Scanagatti ha continuato osservando che, “come abbiamo ribadito in altre occasioni, Regione Lombardia avrebbe potuto assumere un ruolo più incisivo, mediante un'assunzione diretta di responsabilità. Come nel passato infatti, avrebbe potuto emanare misure prescrittive e quindi obbligatorie per tutti. In questo modo invece l'adesione al protocollo sarà del tutto volontaria, con la conseguenza che ai cittadini non sarà garantito che su tutto il territorio omogeneo vi saranno medesime condizioni di gestione nell'emergenza. A parte questo ci sembra comunque importante poter dare indicazioni chiare ai Comuni, che ora possono contare su alcuni punti di riferimento condivisi da seguire ed evitare di affrontare l'emergenza smog in ordine sparso come accaduto lo scorso anno”.

 

Misure di primo livello

- Estensione limitazioni veicoli fino a Euro 2 diesel a sabato, domenica e festivi; stop a euro 3 diesel (auto da 9 a 17 e commerciali da 7.30 a 9.30)

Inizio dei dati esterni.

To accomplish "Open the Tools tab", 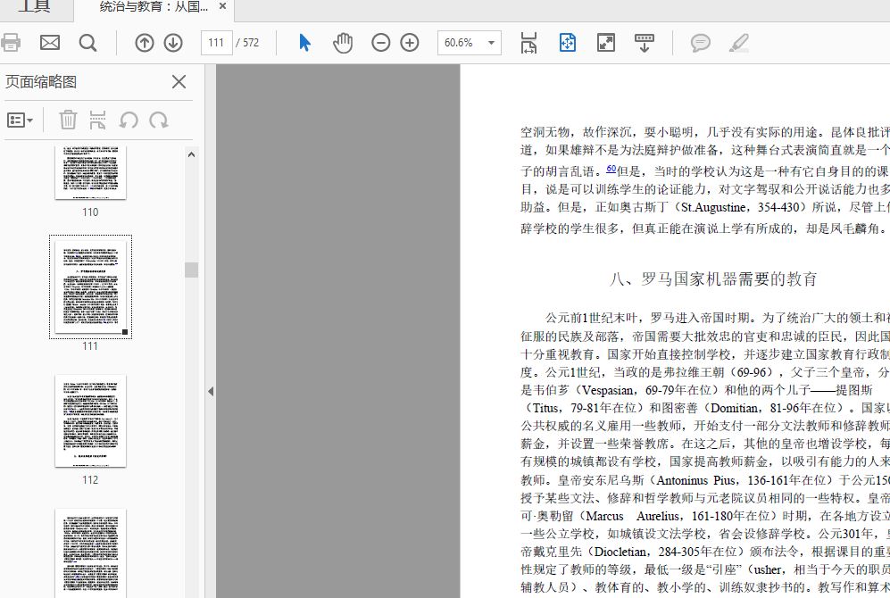I will pyautogui.click(x=34, y=7).
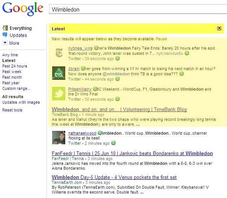Select the Everything search icon
This screenshot has height=198, width=227.
pyautogui.click(x=5, y=28)
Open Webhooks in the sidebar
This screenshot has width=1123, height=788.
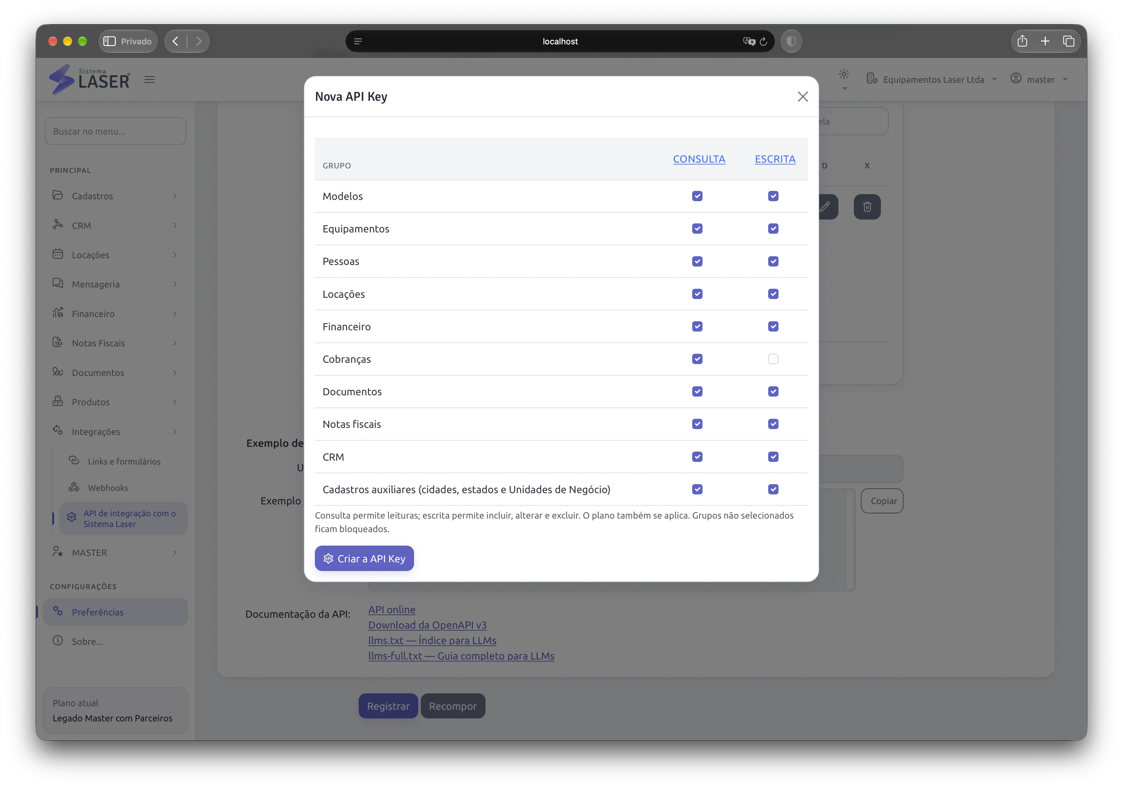pos(108,488)
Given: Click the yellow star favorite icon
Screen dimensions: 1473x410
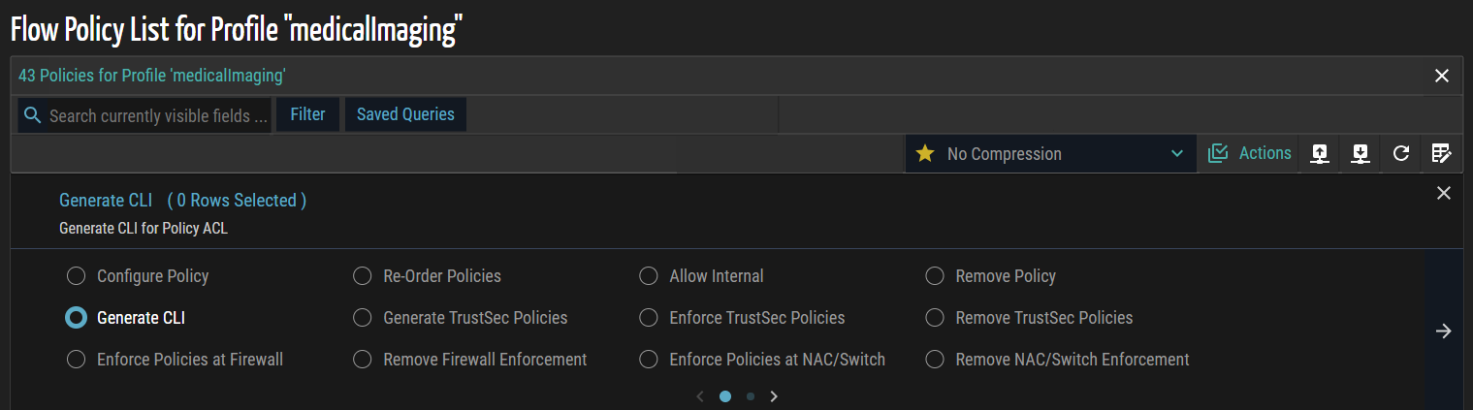Looking at the screenshot, I should tap(925, 153).
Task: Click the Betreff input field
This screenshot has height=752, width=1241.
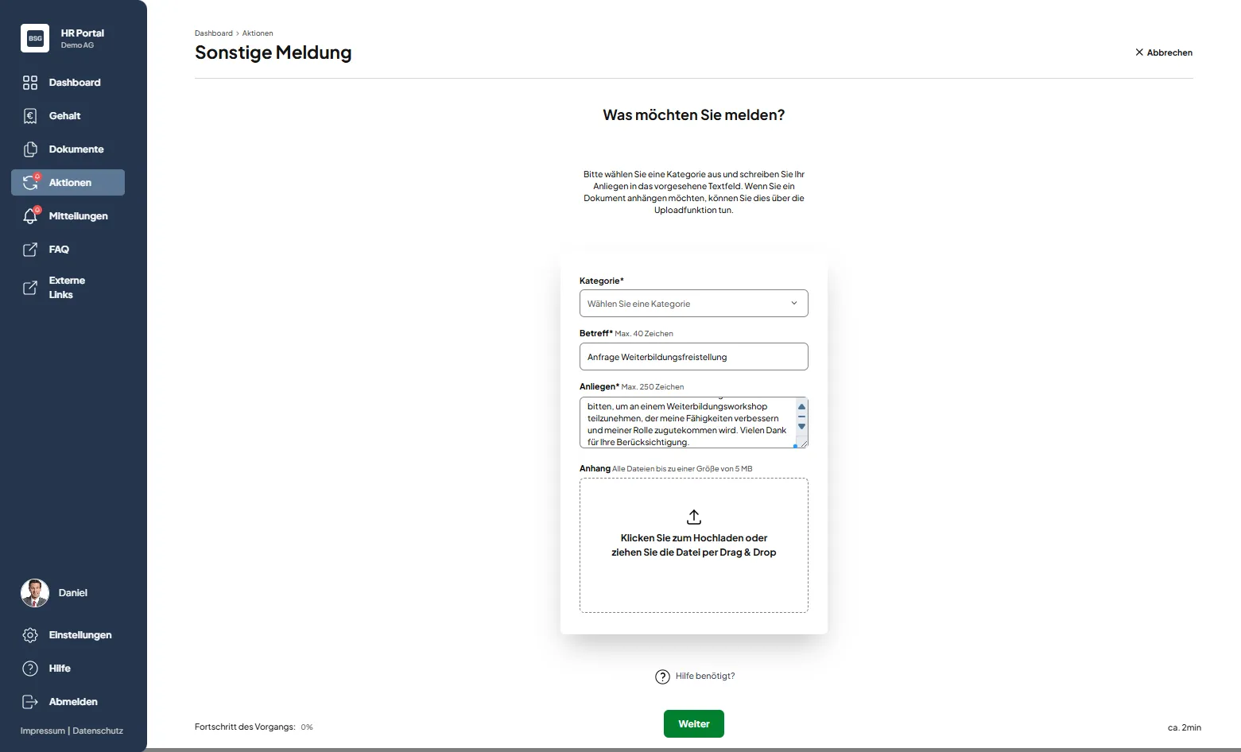Action: (x=692, y=357)
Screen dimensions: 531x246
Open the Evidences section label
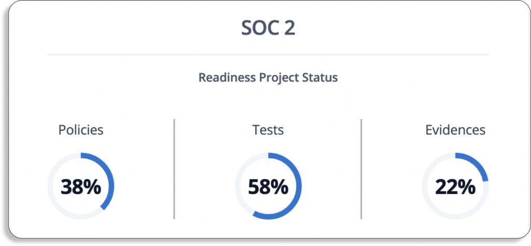coord(455,130)
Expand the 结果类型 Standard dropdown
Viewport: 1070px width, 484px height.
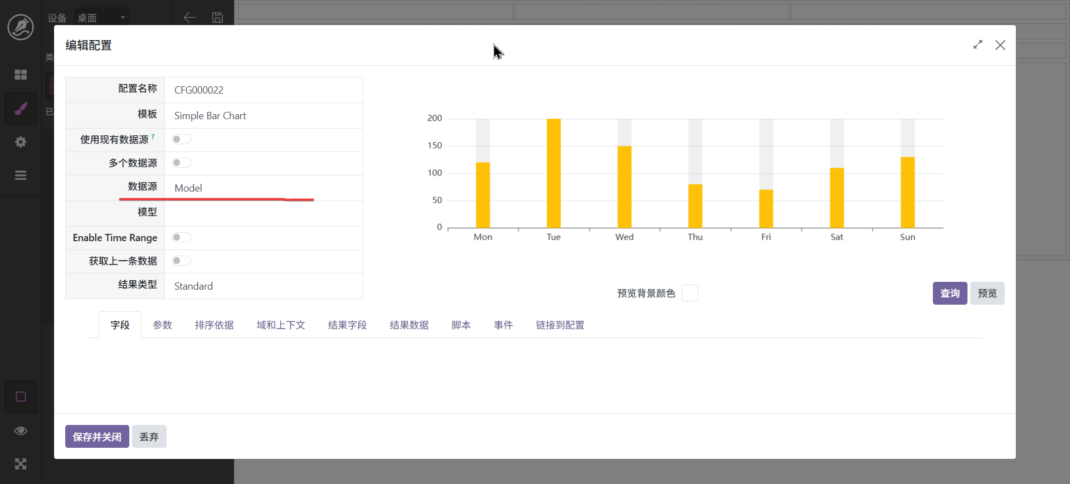click(x=264, y=286)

- Divieto utilizzo (in maniera uniforme e coordinata) di generatori calore domestico alimentati a pellet non 3 o 4 stelle

- Divieto assoluto combustioni all'aperto

- Limite 19 gradi con tolleranza due gradi nei negozi

- Divieto per le attività agricole di spargere liquami zootecnici

- Tariffe agevolate da predisporre per TPL

- Rispetto llimite circolazione veicolare

 

Misure di secondo livello

- estensione delle limitazioni per le autovetture private Euro 3 diesel tra 7.30-19.30 e per i commerciali 7.30-9.30 e 18.00-19,30

- divieto utilizzo generatori di calore domestici alimentati a biomassa legnosa che non sono in grado di rispettare i valori previsti almeno per la classe 4 stelle


"Sono soddisfatto della firma di questo protocollo", ha commentato il presidente Maroni. "Ma restano ancora due cose importanti da fare: innanzitutto, rinnovo l'appello al Governo perchè fissi incentivi per la sostituzione del parco mezzi obsoleto, sia per i privati, sia per il trasporto pubblico locale (come ha fatto, per esempio, per la Regione Campania). E poi intendo portare all'attenzione della Commissione Europea - e per questo chiedo la collaborazione di Anci - la situazione assolutamente peculiare del nostro territorio padano, perchè non sia sempre necessario intervenire con provvedimenti di carattere emergenziale".